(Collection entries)
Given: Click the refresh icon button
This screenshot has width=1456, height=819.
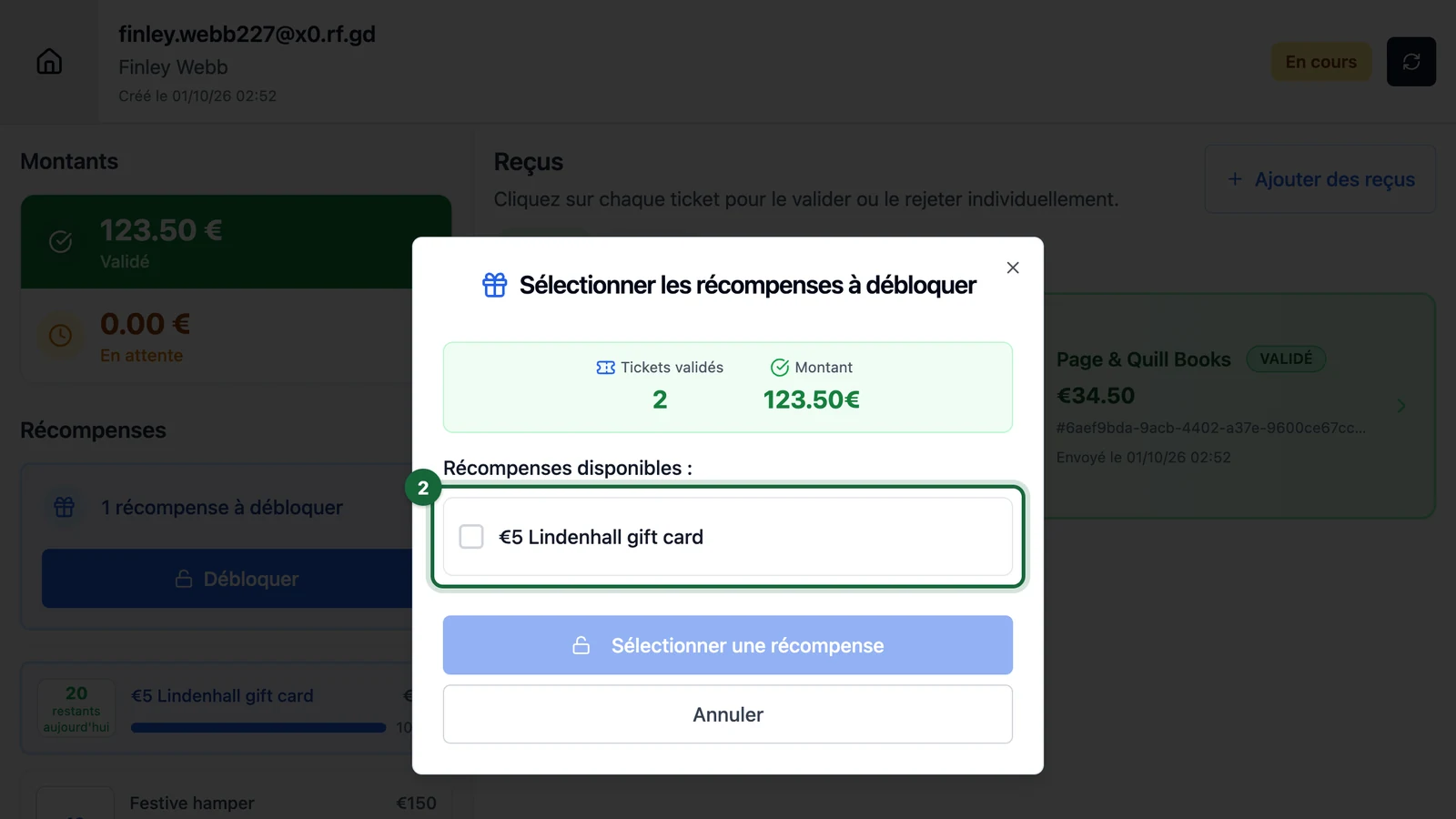Looking at the screenshot, I should (x=1410, y=62).
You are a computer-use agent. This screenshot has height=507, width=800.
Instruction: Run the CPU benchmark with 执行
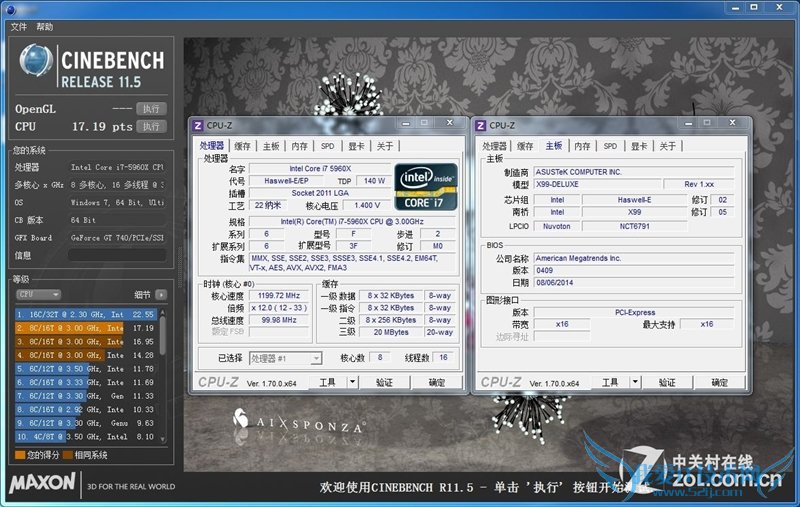tap(150, 127)

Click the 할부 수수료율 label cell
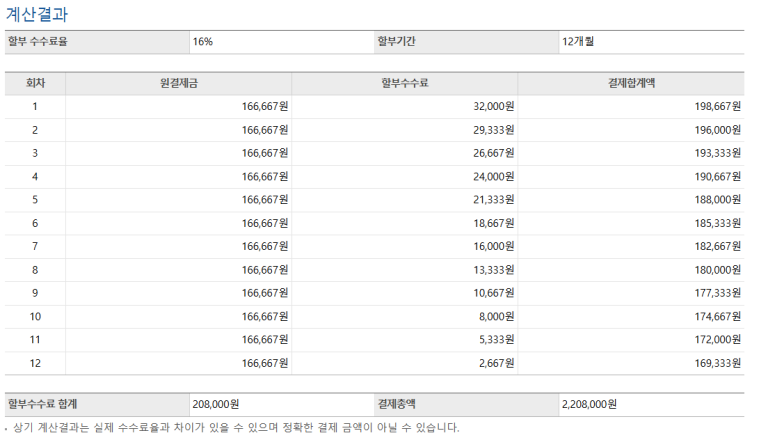pyautogui.click(x=45, y=42)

# Exercise directions:
State how many lines in the rows contain the string "width", giving only the number.

# Answer in full:
2